In addition, the Company chartered an airplane from JFN,
Inc., the shareholders of which are Sally A. Nordstrom
and the Estate of James F. Nordstrom (Sally A.
Nordstrom, personal representative). During the 1999
fiscal year, the net amount of payments made by the
Company to JFN, Inc. was $74,504. The Company believes
the lease and charter rates and the terms of these
arrangements are more favorable than those generally
available to the Company from other commercial charters.
Finally, JW, Inc., of which John N. Nordstrom and D.
Wayne Gittinger are the sole shareholders, made payments
to the Company of $28,887 for services rendered.
On November 1, 1998, Darren R. Jackson, a Vice President
of the Company, executed a promissory note in favor of
the Company evidencing a loan in the original amount of
$150,000 (with interest at the rate of 5.12%) to
facilitate his purchase of a home. The maximum amount of
indebtedness during the 1999 fiscal year was $159,253.
As of March 20, 2000, the amount of indebtedness was
$125,099.
On June 18, 1999, Michael A. Stein, Executive Vice
President and Chief Financial Officer, executed a
Promissory note in favor of the Company evidencing a
loan in the original amount of $1,292,968 (with interest
at the rate of 7.75%) to facilitate his purchase of a
home. The maximum amount of indebtedness during the 1999
fiscal year was $1,326,369. As of March 20, 2000, the
amount of indebtedness was $1,068,530.
On July 6, 1999, Martha S. Wikstrom, an Executive Vice
President of the Company, executed a promissory note in
favor of the Company evidencing a loan in the original
amount of $100,000 (with interest at the rate of 7.75%)

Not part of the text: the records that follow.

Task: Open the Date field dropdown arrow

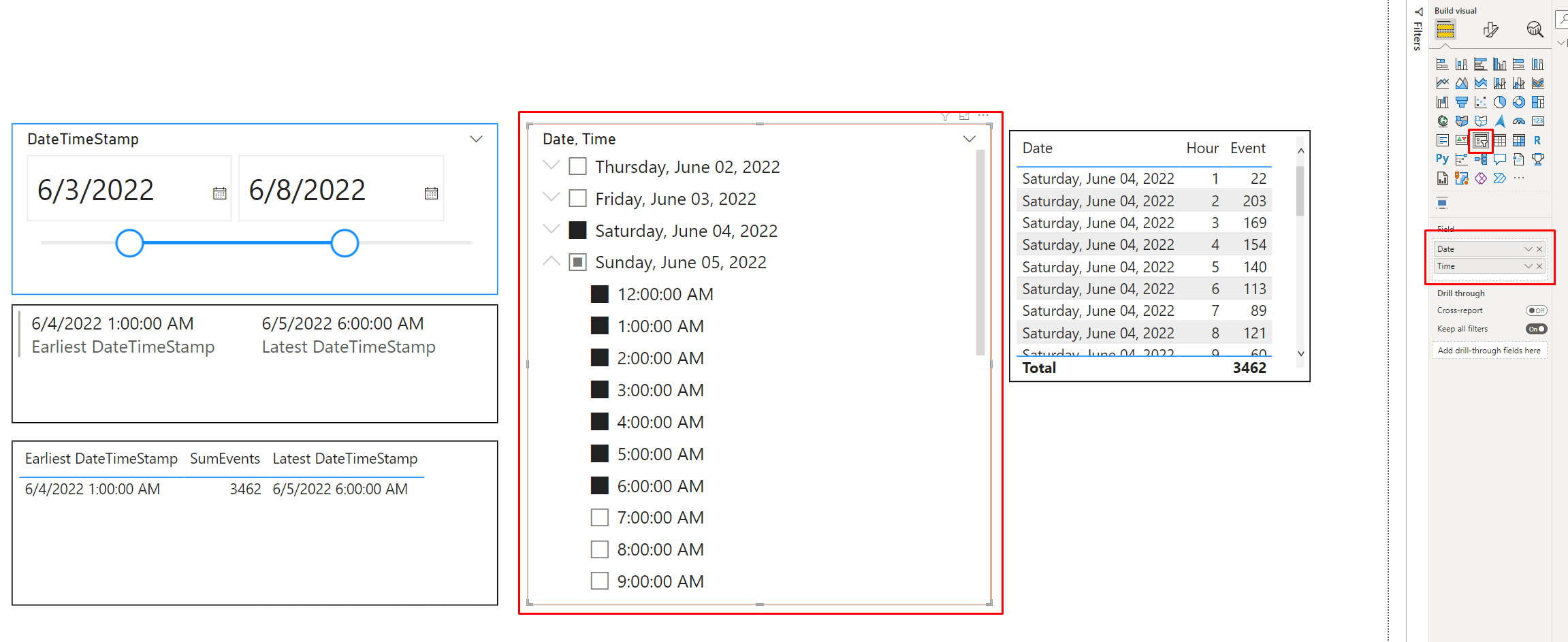Action: pos(1528,249)
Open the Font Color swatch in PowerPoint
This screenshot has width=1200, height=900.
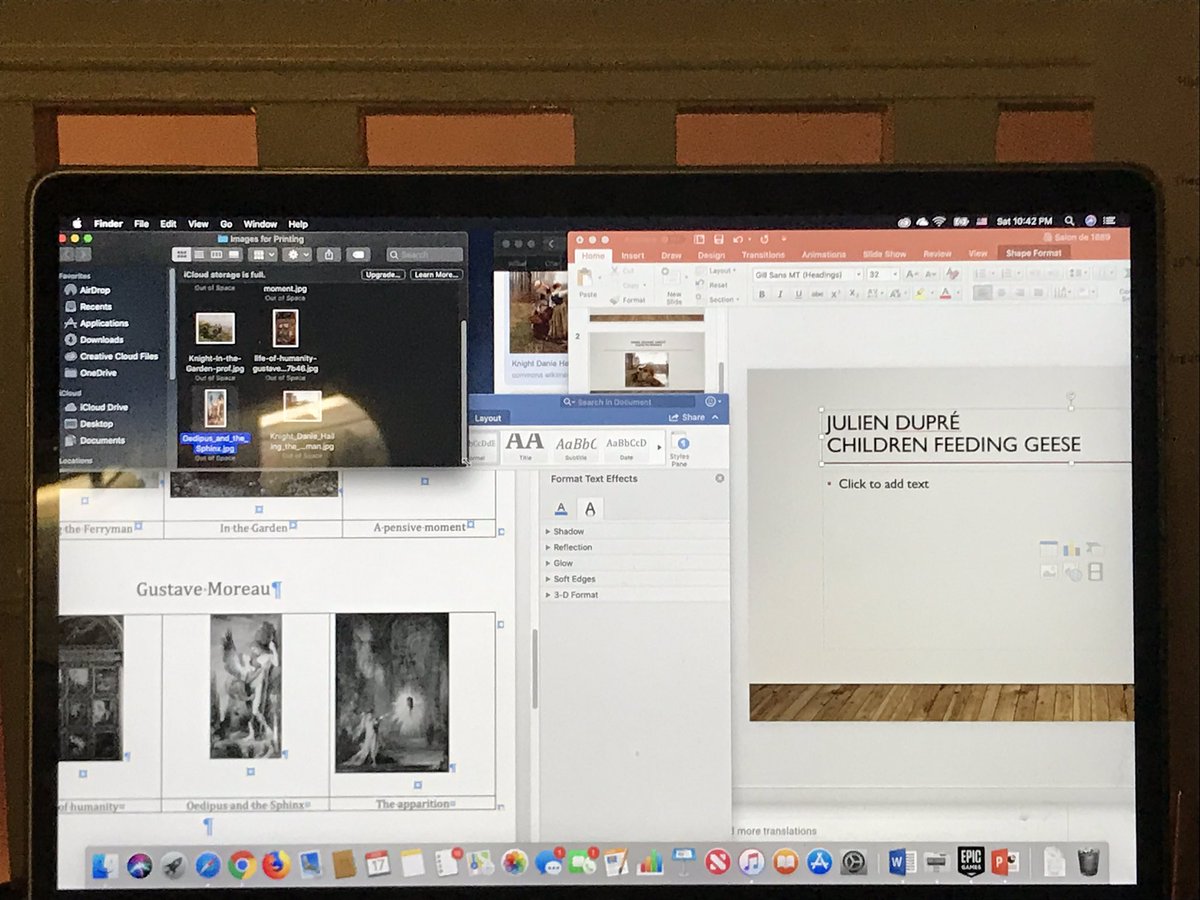pyautogui.click(x=946, y=294)
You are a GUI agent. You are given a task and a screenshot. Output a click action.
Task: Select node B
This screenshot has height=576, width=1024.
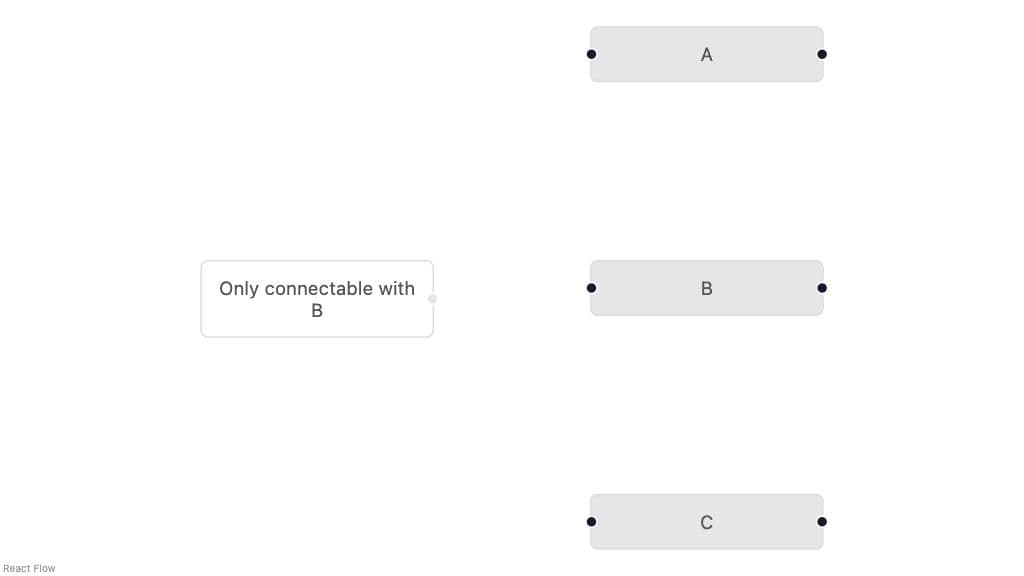coord(707,288)
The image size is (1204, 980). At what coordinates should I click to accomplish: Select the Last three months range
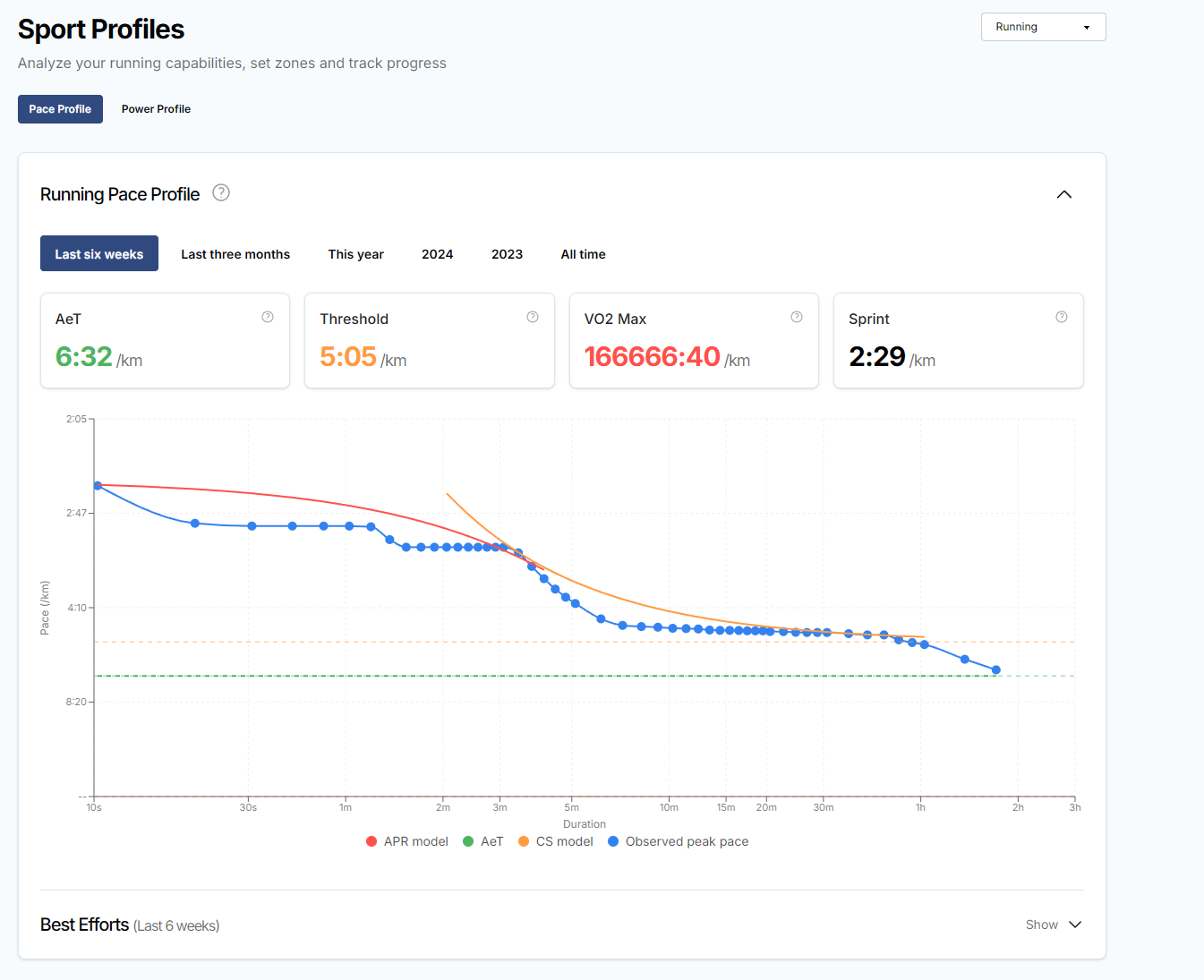[235, 254]

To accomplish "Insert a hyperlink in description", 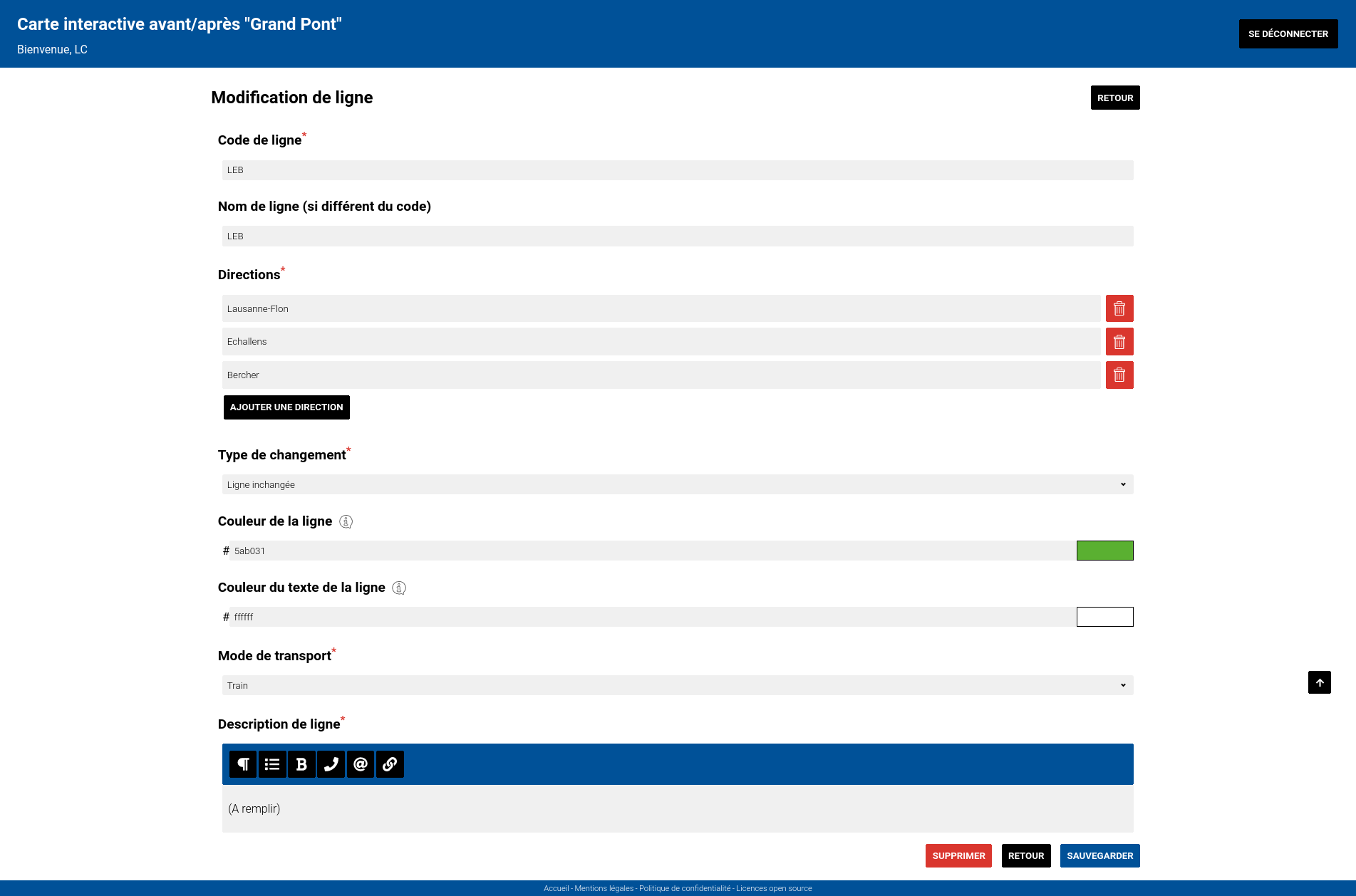I will pos(390,764).
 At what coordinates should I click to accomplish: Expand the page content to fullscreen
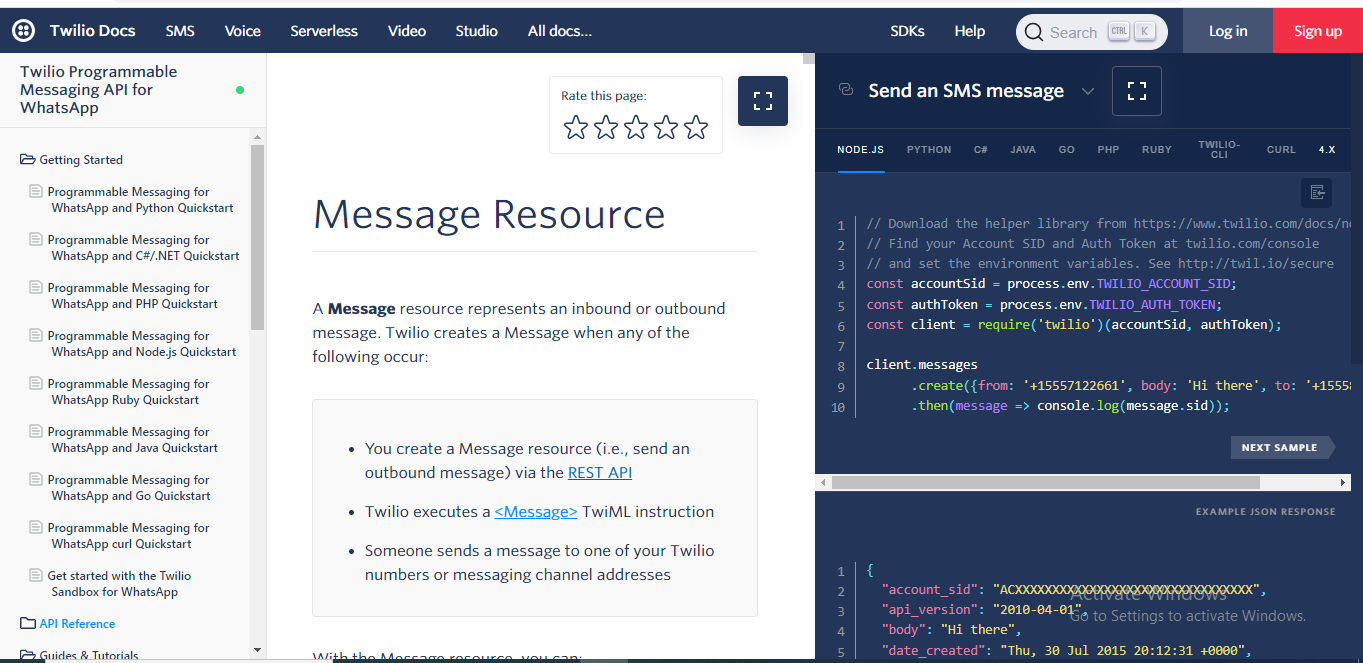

to facilitate her purchase of a home. The maximum amount
of indebtedness during the 1999 fiscal year was
$104,521. As of March 20, 2000, the amount of
indebtedness was $105,562.
D. Wayne Gittinger's stepson was employed by the Company
during the 1999 fiscal year at a total compensation of
$67,750.
Bruce A. Nordstrom's sons, Erik B. Nordstrom and Peter
E. Nordstrom, were employed by the Company during the
1999 fiscal year at a total compensation of $417,578 and
$413,517, respectively.
John N. Nordstrom's son, James A. Nordstrom, was
employed by the Company during the 1999 fiscal year at a
total compensation of $459,692.
J. Daniel Nordstrom was employed by the Company during
the 1999 fiscal year at a total compensation of
$395,051.
William E. Nordstrom was employed by the Company during
the 1999 fiscal year at a total compensation of
$486,589.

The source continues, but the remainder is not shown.